>> START Materials provided
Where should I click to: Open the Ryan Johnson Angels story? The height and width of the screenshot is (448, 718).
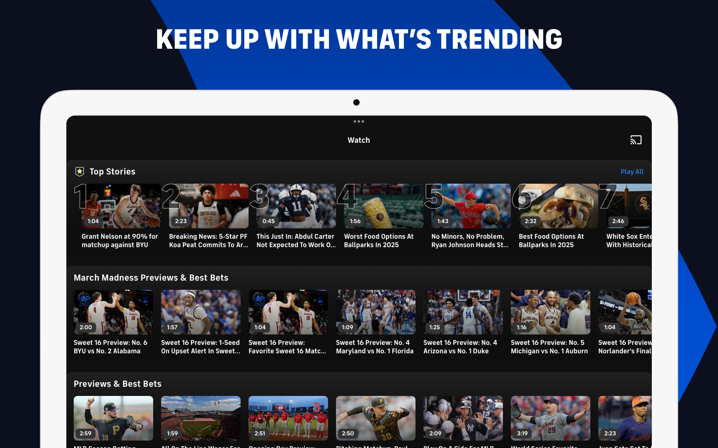(x=471, y=206)
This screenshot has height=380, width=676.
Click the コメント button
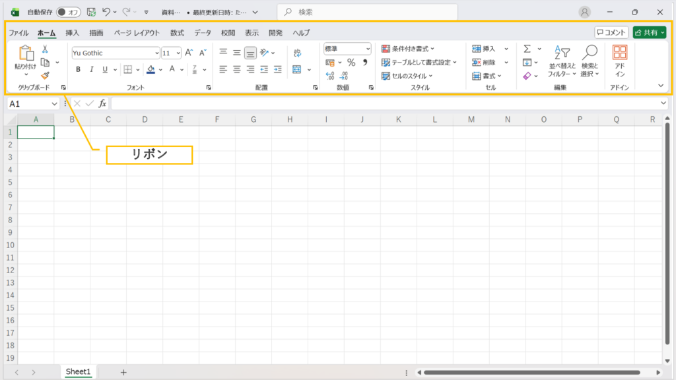[611, 32]
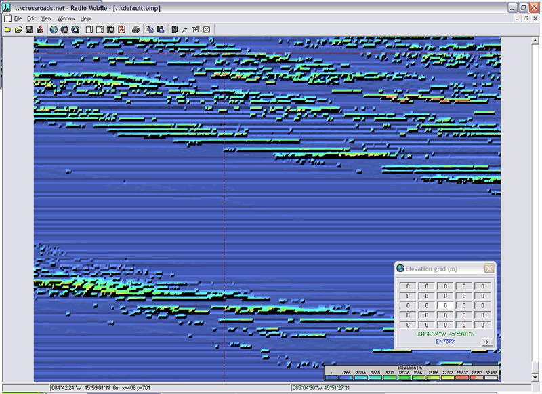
>> END Materials provided
» **Required task**:
Write out all the lines of the records above word for word, leaving out the pictures.

» **Output of the task**:
Where should I click to: Open the Ryan Johnson Angels story? The height and width of the screenshot is (448, 718).
(x=471, y=206)
This screenshot has height=380, width=676.
Click the コメント button
[611, 32]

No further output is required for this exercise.